**WRITTEN TASK 1**
In the rows below, report every line that contains the string "Toggle", matching case exactly.

**PAGE EXCERPT**

---

# Generals: Zero Hour online problems



## Ruzzy

All the time when I try and play ZeroHour online i cant connect to the other players.. or I get into the game but i lose connection with the other players. Also when I've tried to play with my mate online I experiance this problem. but with my buddy about 2 out of 70 tries have worked! :upset: 
I am getting incredibly <explicit word> with this and I've even set up a Static IP and done Port Forwarding for my BT Voyager 205 ADSL Router. 

I've attached a printscreen of my ZeroHour option screen:

The IP's its got there isnt my IP address, neither of them are! I presume its something to do with that but I'm not too sure (hence why im here, kind of)

Other information that might be relevant includes:
Processor: AMD Sempron 3000+ ~1.8GHz
Motherboard: ASUSTec K8N
Memory: 1536MB DDR RAM
Graphics Card: GeForce6600Gt AGP8x
DirectX Version: 9.0c
Windows XP Service Pack 2

Also my computers running into a Dynamode 8port 10/100 switching HUB SW80010-D. And the modems plugged into the Dynamode so all PCs plugged in can access the internet.

---

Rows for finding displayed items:
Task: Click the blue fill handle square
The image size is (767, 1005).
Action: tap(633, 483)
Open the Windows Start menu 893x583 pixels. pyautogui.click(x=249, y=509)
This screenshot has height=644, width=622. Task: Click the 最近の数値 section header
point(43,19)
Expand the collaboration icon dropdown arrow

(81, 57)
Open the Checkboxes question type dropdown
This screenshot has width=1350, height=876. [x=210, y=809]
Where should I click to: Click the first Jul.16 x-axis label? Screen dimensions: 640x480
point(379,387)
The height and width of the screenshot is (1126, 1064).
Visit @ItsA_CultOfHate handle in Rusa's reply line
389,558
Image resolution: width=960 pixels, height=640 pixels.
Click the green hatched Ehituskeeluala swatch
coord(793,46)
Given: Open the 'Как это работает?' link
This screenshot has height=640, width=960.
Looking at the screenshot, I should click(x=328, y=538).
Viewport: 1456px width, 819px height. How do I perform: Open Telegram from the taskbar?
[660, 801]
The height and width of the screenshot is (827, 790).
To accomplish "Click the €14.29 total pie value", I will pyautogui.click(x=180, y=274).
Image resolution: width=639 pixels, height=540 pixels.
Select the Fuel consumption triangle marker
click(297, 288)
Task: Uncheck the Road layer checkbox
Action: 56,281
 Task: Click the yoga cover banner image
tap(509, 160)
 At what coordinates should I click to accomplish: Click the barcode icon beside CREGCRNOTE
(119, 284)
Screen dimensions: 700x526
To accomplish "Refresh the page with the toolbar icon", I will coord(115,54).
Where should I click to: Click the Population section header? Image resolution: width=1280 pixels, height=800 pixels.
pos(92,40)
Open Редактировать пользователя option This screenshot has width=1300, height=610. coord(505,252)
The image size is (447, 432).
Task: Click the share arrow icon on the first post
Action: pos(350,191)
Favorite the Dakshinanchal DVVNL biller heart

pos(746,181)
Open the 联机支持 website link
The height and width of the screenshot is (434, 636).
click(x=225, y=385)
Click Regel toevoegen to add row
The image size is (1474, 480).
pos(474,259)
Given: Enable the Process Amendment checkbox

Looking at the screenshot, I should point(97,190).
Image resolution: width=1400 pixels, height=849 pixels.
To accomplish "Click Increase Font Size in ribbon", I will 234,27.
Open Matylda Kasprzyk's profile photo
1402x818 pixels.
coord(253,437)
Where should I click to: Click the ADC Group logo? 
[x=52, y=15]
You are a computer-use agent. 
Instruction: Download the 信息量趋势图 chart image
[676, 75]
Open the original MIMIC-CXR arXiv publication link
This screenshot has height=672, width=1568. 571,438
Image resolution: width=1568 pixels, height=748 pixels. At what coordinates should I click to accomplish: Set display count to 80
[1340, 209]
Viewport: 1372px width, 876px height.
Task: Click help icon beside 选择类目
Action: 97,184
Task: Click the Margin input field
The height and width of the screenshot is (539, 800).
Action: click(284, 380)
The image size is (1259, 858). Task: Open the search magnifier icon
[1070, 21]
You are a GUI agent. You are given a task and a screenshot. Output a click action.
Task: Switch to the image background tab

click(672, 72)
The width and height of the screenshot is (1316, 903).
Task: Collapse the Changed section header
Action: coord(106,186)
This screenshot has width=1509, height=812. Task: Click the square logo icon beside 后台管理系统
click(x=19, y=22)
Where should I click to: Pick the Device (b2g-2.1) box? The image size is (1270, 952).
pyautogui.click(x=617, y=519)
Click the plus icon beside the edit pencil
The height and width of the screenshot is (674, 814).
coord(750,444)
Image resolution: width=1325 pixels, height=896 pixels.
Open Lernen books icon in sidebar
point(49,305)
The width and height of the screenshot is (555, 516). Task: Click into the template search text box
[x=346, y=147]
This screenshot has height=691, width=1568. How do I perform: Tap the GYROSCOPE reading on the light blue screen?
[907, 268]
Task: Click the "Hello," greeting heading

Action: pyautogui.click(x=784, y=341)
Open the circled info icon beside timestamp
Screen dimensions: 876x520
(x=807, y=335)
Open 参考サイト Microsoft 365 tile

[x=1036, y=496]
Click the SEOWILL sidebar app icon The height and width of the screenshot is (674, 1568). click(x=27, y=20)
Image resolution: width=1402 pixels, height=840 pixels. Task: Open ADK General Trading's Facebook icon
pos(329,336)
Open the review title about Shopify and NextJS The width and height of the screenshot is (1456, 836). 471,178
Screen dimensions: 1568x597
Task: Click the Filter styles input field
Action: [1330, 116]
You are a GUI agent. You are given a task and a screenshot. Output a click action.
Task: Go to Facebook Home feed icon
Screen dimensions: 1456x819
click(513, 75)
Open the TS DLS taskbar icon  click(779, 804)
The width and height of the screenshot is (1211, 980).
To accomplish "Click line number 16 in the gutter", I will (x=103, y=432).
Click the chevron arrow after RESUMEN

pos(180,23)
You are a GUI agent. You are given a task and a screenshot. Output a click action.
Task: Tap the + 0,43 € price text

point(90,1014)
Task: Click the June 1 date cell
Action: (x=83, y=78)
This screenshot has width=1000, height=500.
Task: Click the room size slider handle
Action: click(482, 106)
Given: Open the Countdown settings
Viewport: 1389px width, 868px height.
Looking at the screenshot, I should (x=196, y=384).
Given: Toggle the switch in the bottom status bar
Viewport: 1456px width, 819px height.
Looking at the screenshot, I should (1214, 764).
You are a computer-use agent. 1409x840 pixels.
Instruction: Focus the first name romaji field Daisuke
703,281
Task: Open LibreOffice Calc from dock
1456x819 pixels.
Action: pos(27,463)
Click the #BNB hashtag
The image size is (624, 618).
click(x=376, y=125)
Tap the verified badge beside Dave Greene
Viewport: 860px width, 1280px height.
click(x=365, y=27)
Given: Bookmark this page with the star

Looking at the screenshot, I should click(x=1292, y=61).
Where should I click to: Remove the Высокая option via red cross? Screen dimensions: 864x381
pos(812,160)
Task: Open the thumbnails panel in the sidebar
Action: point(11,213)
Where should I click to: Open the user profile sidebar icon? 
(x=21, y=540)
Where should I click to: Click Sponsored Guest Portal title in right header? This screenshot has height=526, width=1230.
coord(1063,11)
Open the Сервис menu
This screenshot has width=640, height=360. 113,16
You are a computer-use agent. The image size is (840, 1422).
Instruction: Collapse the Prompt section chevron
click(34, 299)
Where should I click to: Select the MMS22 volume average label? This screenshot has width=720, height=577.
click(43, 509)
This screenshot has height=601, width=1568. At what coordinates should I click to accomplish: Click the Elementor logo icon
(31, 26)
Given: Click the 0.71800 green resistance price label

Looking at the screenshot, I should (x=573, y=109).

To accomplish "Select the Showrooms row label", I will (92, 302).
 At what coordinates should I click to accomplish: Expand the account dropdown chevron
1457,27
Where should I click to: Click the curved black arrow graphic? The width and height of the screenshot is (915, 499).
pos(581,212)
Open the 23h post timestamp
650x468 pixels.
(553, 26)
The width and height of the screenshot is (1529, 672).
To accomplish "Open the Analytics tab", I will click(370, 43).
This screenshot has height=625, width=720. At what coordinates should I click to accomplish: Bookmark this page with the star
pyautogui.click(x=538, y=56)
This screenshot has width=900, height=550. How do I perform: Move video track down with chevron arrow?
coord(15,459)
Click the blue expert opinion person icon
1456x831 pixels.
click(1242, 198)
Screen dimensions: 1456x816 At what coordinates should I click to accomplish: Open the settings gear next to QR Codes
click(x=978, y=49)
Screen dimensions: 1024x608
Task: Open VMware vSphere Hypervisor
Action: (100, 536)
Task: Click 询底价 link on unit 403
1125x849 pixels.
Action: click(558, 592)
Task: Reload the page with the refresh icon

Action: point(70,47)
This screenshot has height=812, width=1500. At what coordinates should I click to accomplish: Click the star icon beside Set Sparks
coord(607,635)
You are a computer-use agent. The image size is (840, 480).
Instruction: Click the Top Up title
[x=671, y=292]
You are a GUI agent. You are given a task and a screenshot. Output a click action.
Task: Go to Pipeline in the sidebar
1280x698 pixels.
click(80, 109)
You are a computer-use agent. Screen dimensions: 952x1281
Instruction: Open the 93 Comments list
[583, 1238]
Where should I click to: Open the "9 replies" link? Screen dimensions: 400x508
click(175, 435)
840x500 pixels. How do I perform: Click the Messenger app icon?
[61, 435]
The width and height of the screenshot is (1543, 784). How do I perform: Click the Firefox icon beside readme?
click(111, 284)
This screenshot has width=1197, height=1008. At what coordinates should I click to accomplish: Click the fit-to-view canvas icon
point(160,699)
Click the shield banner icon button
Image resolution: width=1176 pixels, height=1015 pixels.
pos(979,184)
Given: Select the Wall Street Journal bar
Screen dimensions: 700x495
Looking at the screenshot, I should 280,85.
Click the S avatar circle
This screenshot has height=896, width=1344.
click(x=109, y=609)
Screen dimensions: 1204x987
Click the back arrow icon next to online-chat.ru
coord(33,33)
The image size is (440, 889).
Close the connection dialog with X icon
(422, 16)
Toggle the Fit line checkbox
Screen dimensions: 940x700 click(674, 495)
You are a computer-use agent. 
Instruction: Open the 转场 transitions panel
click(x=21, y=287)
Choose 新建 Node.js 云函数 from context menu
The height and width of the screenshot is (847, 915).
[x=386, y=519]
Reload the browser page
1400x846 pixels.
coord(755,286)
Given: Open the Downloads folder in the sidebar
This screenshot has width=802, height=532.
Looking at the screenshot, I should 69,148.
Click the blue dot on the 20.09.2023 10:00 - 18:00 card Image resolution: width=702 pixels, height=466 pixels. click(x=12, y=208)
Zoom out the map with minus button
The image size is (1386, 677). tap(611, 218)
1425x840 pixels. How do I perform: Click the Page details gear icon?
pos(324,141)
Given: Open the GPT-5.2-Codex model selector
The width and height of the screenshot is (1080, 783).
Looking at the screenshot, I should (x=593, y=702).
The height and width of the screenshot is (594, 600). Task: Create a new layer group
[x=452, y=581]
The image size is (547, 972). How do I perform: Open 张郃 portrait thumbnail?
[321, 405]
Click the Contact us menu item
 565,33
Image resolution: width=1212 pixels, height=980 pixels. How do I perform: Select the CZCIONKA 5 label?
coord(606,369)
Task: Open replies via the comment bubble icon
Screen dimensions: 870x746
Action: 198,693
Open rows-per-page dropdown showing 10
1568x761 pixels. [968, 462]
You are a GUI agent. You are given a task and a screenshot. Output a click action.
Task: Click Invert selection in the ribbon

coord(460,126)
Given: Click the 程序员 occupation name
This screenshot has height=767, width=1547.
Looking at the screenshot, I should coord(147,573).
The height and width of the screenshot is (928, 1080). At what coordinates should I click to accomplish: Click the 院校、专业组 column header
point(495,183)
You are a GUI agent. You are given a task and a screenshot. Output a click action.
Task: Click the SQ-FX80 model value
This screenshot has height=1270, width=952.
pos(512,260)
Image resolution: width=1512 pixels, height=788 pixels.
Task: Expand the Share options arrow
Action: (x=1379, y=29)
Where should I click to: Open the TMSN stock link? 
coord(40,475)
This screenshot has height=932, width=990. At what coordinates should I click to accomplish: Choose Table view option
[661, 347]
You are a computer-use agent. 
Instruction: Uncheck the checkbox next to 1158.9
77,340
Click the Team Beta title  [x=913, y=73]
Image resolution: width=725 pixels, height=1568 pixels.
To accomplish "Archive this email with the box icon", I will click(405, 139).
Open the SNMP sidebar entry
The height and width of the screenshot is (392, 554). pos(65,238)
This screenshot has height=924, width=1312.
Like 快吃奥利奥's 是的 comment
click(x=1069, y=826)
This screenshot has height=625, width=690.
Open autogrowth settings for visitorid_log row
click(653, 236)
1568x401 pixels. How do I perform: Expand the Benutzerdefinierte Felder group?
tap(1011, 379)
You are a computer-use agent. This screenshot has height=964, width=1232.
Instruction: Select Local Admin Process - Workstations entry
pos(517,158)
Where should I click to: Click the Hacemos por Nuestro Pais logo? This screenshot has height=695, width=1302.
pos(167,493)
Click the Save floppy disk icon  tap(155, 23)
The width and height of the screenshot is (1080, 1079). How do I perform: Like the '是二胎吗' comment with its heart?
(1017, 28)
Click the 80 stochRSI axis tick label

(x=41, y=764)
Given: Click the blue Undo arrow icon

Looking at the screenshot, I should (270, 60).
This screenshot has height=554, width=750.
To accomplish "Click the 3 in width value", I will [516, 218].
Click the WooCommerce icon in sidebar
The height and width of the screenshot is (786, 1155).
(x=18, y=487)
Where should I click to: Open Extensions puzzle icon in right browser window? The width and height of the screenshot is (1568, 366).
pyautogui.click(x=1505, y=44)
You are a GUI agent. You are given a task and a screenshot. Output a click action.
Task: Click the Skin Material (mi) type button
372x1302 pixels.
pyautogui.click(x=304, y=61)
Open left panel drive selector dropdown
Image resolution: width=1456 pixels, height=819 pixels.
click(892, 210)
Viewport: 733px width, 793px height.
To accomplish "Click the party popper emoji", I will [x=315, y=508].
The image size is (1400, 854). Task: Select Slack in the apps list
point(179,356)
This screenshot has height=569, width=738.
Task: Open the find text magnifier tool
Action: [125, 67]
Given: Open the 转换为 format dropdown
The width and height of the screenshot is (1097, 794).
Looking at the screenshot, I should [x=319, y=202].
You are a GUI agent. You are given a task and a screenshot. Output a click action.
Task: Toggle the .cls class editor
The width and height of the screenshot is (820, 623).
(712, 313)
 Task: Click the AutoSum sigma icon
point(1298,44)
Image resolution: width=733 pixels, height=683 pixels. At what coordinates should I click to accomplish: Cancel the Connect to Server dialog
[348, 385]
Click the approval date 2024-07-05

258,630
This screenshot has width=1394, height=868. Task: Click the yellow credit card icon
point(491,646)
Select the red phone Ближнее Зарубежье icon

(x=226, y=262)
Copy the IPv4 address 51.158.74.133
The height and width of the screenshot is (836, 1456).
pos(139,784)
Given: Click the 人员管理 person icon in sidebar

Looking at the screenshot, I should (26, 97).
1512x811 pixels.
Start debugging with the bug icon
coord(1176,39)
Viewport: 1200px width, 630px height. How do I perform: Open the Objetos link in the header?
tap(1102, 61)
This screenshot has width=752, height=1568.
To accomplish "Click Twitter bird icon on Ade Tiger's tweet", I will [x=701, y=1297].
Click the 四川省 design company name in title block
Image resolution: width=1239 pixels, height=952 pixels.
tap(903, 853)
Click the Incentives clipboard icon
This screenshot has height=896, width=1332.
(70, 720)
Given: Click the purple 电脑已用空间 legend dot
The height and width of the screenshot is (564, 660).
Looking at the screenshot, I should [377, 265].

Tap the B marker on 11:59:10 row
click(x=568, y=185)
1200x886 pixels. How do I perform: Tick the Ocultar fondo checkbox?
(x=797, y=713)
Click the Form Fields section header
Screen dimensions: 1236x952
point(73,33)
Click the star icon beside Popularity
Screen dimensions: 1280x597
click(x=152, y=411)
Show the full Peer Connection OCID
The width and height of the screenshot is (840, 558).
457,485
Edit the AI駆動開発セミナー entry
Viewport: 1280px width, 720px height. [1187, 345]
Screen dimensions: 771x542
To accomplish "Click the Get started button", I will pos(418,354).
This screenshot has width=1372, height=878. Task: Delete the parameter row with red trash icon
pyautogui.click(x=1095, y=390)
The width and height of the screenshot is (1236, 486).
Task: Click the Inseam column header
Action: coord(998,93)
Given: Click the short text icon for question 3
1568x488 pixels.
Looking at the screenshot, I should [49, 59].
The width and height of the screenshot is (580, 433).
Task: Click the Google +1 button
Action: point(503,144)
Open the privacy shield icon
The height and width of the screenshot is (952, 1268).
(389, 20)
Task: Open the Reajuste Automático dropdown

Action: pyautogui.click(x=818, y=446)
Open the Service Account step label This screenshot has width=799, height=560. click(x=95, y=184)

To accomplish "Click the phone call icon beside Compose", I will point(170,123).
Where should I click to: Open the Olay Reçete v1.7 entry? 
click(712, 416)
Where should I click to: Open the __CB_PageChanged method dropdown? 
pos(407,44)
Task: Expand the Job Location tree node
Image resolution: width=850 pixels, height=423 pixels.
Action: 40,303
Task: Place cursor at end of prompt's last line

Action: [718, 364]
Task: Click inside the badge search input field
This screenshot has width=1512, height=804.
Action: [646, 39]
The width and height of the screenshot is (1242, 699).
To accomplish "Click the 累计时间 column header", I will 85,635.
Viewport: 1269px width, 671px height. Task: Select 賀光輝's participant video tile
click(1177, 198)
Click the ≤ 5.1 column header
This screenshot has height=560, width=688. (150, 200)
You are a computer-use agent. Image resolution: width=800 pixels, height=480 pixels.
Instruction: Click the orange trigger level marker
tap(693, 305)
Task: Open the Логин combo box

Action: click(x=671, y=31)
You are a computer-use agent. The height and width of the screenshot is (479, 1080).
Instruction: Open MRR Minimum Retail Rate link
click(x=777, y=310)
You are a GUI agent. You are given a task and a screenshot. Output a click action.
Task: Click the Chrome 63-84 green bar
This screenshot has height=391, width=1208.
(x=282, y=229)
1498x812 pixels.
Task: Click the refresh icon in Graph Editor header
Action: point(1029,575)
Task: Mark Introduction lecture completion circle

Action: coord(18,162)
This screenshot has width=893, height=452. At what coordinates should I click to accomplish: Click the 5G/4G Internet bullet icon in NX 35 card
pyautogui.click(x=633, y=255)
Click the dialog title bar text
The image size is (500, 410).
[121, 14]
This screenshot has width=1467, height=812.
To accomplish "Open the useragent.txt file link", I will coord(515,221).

---

**WRITTEN TASK 2**
Echo the passage of the Zero Hour forum thread above from "Also my computers" up to and including "access the internet.".

**EXERCISE SOLUTION 1**
Given: Toggle the switch in the bottom status bar
Toggle the Fit line checkbox
Task: Toggle the .cls class editor

**EXERCISE SOLUTION 2**
Also my computers running into a Dynamode 8port 10/100 switching HUB SW80010-D. And the modems plugged into the Dynamode so all PCs plugged in can access the internet.